Authors: Surojit Roy
Modern data warehouses demand petabytes of storage and optimized techniques to run complex analytic queries. The traditional methods are comparatively less efficient and not cost-effective enough to meet current data warehousing needs. Many inexpensive cloud solutions are available to build data warehouse performance and support parallel query execution.
• Extract data from various heterogeneous sources into a data warehouse
• Implement data scrubbing and transformation on the source datasets
• Assess a visualization tool that can use the warehouse for discovery and insight
Though there are many tools available in the market, the below-curated stack represents the best ELT (Extract, Load, Transform) solution:
On your left, you will see data sources (a few samples) that produce data.
Fivetran extracts and loads data from different sources into the target. Once data is loaded in the storage layer, i.e., Snowflake, to tidy and alter the data, a transformation tool called dbt is used. This allows you to convert raw source data into an ideal ‘data warehouse native’ format that can be easily used for analysis. Then, Power BI and denodo provide a visualization and virtualization layer for running queries against Snowflake.

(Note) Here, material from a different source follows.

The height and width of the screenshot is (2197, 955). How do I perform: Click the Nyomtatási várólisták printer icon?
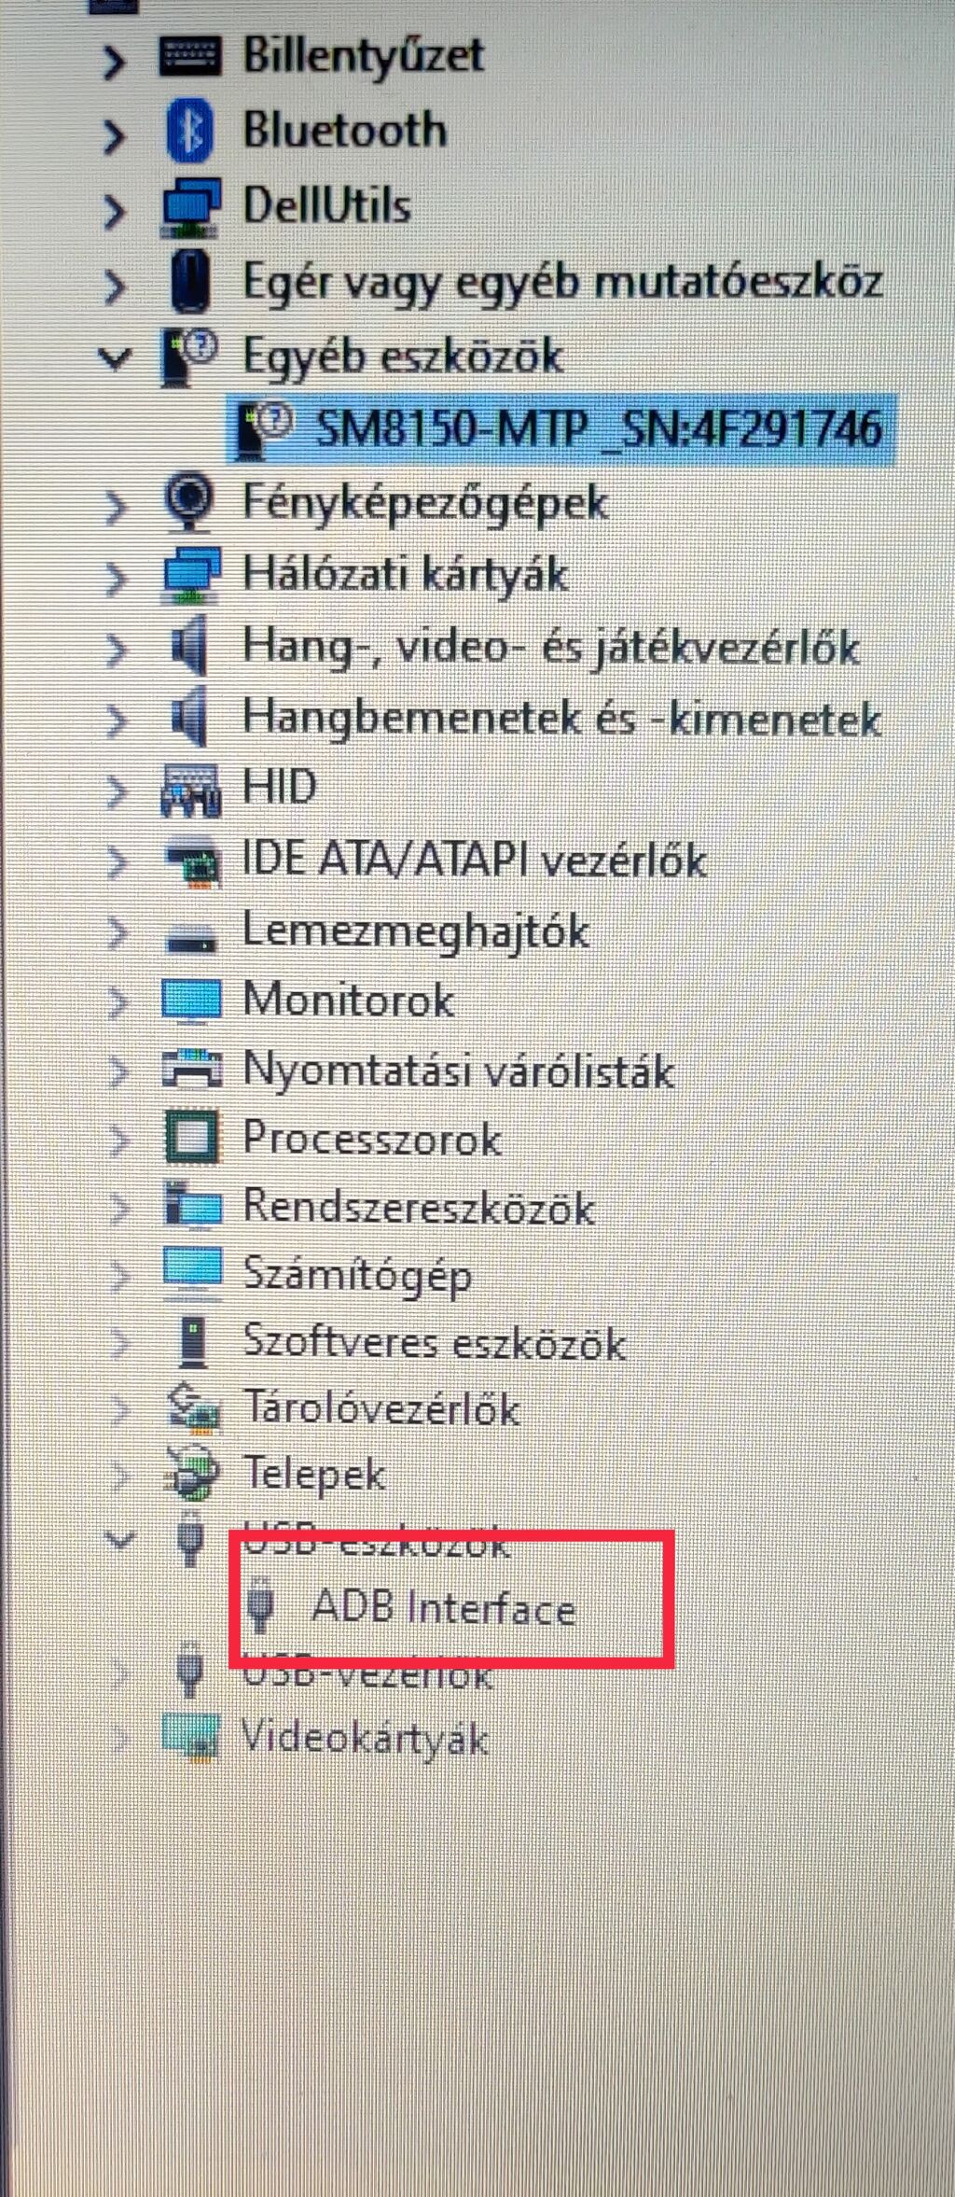191,1068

Fivetran is an ELT tool that helps you merge data from heterogeneous sources to manage directly from your internet browser. It has 160+ connectors for data integration, including sources for SaaS applications, databases, events, etc. Also, with Fivetran Transformations, customers can orchestrate scrubbing, testing, transformation, modeling, and documentation of data sets.
Fivetran integrated with the Open-Source software dbt Core in September 2020, making the transformations for dbt Core available. So, you can take advantage of a best-in-class automated cloud data integration experience in a single environment. When you use the ELT paradigm (using dbt) in Snowflake, the transformations are purely written in SQL. Hence, with dbt, you can articulate all your analytical logic with basic select statements that analysts are familiar with.
Each of these select statements is referred to as a model. dbt manages all the work to materialize these into the data warehouse. It also manages the dependencies among the models. So, if you have an orders model that joins an orders table to a product table, this model can be reused in additional models.
Other key benefits for ELT workflows are:
• Automated documentation – Create documentation and illustrations of the SQL models you have created and the dependencies between models.
• Automated testing – Specify tests that can be performed, as straightforward as checking that a column contains no nulls to confirming referential integrity between tables.
• Collaboration – Commit to a version control system like Git – allowing large teams to contribute to the transformation process.
How can you use dbt in Fivetran?
dbt manages the compilation of the code used to transform the data in the data warehouse. But this code needs to be often triggered on a schedule. As a Fivetran customer, you can use dbt-core (Fivetran-dbt Transformation), which is free and open source – therefore, handling the scheduling of transformations and logging/altering if any issues occur.
Never worked with dbt Core before? Then, get started with setting up your dbt environment in one of these ways!
• dbt Cloud: This is a web-based Integrated Development Environment (IDE) hosted by dbt Labs. It requires the least effort and offers many features like scheduling jobs, CI/CD, and alerts. The best part is it is free (dbt-pricing) via the Developer plan.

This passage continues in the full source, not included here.